Reproduce verbatim every line of the records from the one containing "The width and" down to the one containing "pyautogui.click(x=1226, y=800)", both included, and nothing else.

-- begin EXCERPTED RECORDS --

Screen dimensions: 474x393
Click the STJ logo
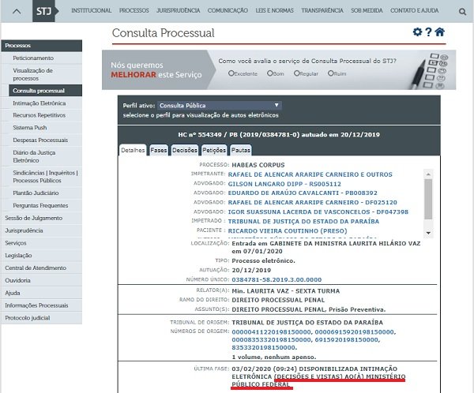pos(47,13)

-- end EXCERPTED RECORDS --
-- begin EXCERPTED RECORDS --

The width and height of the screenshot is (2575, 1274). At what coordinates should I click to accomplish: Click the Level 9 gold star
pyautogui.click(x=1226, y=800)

-- end EXCERPTED RECORDS --
-- begin EXCERPTED RECORDS --

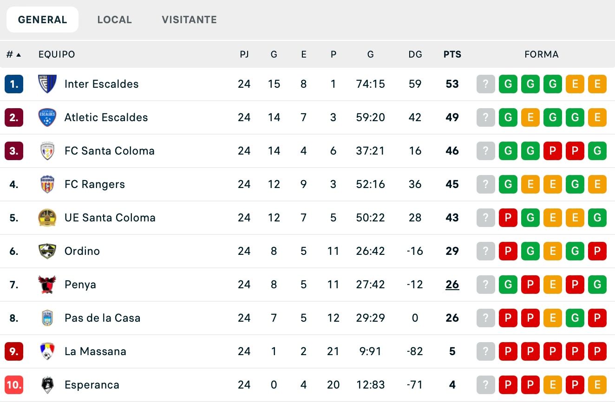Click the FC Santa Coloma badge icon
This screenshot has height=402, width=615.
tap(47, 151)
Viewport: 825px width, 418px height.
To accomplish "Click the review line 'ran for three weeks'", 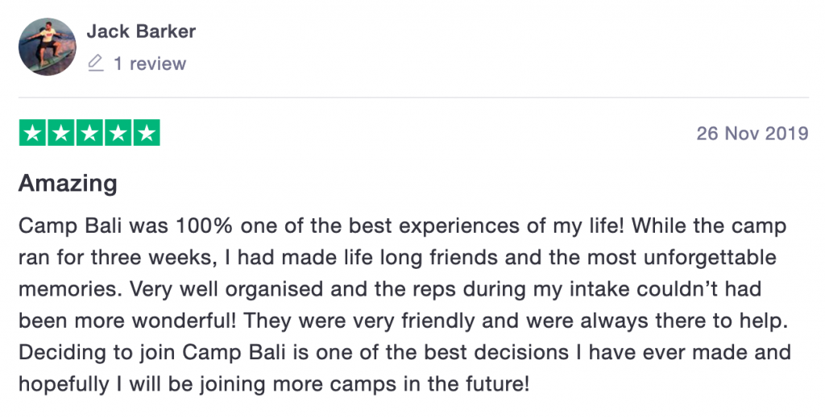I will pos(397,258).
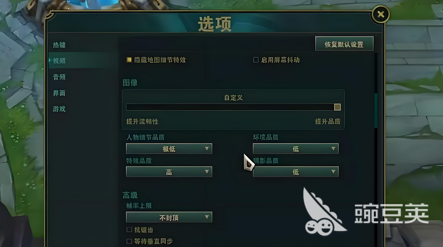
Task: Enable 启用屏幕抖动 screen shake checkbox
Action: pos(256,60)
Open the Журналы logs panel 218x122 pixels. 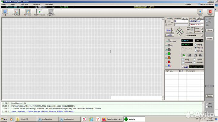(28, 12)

-- end EXCERPTED RECORDS --

**TASK RESULT:**
The width and height of the screenshot is (2575, 1274). At what coordinates should I click to accomplish: Click the Level 9 gold star
pyautogui.click(x=1226, y=800)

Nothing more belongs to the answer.